[Start of Attachment]
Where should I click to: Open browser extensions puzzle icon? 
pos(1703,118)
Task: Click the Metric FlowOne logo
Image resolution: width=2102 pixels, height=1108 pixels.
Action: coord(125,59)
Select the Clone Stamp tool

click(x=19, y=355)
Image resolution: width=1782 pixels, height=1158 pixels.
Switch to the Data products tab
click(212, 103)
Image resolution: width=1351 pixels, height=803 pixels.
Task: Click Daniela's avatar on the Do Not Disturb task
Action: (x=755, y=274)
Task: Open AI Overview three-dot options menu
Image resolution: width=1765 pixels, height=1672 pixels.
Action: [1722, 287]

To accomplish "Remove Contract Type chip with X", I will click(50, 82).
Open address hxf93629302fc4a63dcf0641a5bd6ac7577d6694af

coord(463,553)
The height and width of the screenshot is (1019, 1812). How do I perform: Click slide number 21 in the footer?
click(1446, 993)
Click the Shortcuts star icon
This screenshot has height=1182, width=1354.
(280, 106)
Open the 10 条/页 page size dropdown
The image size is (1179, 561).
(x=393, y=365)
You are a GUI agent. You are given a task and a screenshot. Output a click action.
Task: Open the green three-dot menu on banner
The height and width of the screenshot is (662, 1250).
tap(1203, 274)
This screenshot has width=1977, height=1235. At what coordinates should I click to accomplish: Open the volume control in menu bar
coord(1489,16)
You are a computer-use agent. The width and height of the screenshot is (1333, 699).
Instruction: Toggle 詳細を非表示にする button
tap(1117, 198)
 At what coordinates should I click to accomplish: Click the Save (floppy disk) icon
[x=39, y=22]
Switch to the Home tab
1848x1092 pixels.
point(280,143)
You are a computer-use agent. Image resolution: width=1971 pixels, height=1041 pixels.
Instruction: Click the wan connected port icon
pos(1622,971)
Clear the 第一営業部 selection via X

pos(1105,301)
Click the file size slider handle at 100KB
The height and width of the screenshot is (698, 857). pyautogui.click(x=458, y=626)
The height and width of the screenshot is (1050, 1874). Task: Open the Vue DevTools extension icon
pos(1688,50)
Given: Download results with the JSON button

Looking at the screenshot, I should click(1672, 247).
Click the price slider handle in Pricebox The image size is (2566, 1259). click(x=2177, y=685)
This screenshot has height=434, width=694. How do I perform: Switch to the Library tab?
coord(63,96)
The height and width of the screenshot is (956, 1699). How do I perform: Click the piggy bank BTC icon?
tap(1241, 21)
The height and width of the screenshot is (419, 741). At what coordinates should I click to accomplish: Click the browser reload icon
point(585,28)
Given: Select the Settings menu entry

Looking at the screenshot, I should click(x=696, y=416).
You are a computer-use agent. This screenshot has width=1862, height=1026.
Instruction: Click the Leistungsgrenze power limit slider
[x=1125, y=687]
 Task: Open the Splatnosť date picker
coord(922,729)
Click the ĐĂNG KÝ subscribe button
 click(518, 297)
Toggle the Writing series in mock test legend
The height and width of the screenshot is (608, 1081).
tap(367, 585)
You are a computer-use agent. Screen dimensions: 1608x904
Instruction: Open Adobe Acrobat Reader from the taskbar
[End of Attachment]
Task to complete: Every record above is to be restated exactly as it reads.

Exercise solution:
Where should I click to: Open browser extensions puzzle icon? 
pos(1703,118)
Task: Click the Metric FlowOne logo
Image resolution: width=2102 pixels, height=1108 pixels.
Action: coord(125,59)
Select the Clone Stamp tool

click(x=19, y=355)
Image resolution: width=1782 pixels, height=1158 pixels.
Switch to the Data products tab
click(212, 103)
Image resolution: width=1351 pixels, height=803 pixels.
Task: Click Daniela's avatar on the Do Not Disturb task
Action: (x=755, y=274)
Task: Open AI Overview three-dot options menu
Image resolution: width=1765 pixels, height=1672 pixels.
Action: [1722, 287]

To accomplish "Remove Contract Type chip with X", I will click(50, 82).
Open address hxf93629302fc4a63dcf0641a5bd6ac7577d6694af

coord(463,553)
The height and width of the screenshot is (1019, 1812). How do I perform: Click slide number 21 in the footer?
click(1446, 993)
Click the Shortcuts star icon
This screenshot has height=1182, width=1354.
(280, 106)
Open the 10 条/页 page size dropdown
The image size is (1179, 561).
(x=393, y=365)
You are a GUI agent. You are given a task and a screenshot. Output a click action.
Task: Open the green three-dot menu on banner
The height and width of the screenshot is (662, 1250).
tap(1203, 274)
This screenshot has width=1977, height=1235. At what coordinates should I click to accomplish: Open the volume control in menu bar
coord(1489,16)
You are a computer-use agent. The width and height of the screenshot is (1333, 699).
Instruction: Toggle 詳細を非表示にする button
tap(1117, 198)
 At what coordinates should I click to accomplish: Click the Save (floppy disk) icon
[x=39, y=22]
Switch to the Home tab
1848x1092 pixels.
point(280,143)
You are a computer-use agent. Image resolution: width=1971 pixels, height=1041 pixels.
Instruction: Click the wan connected port icon
pos(1622,971)
Clear the 第一営業部 selection via X

pos(1105,301)
Click the file size slider handle at 100KB
The height and width of the screenshot is (698, 857). pyautogui.click(x=458, y=626)
The height and width of the screenshot is (1050, 1874). Task: Open the Vue DevTools extension icon
pos(1688,50)
Given: Download results with the JSON button

Looking at the screenshot, I should click(1672, 247).
Click the price slider handle in Pricebox The image size is (2566, 1259). click(x=2177, y=685)
This screenshot has height=434, width=694. How do I perform: Switch to the Library tab?
coord(63,96)
The height and width of the screenshot is (956, 1699). How do I perform: Click the piggy bank BTC icon?
tap(1241, 21)
The height and width of the screenshot is (419, 741). At what coordinates should I click to accomplish: Click the browser reload icon
point(585,28)
Given: Select the Settings menu entry

Looking at the screenshot, I should click(x=696, y=416).
You are a computer-use agent. This screenshot has width=1862, height=1026.
Instruction: Click the Leistungsgrenze power limit slider
[x=1125, y=687]
 Task: Open the Splatnosť date picker
coord(922,729)
Click the ĐĂNG KÝ subscribe button
 click(518, 297)
Toggle the Writing series in mock test legend
The height and width of the screenshot is (608, 1081).
tap(367, 585)
You are a computer-use agent. Screen dimensions: 1608x904
Instruction: Open Adobe Acrobat Reader from the taskbar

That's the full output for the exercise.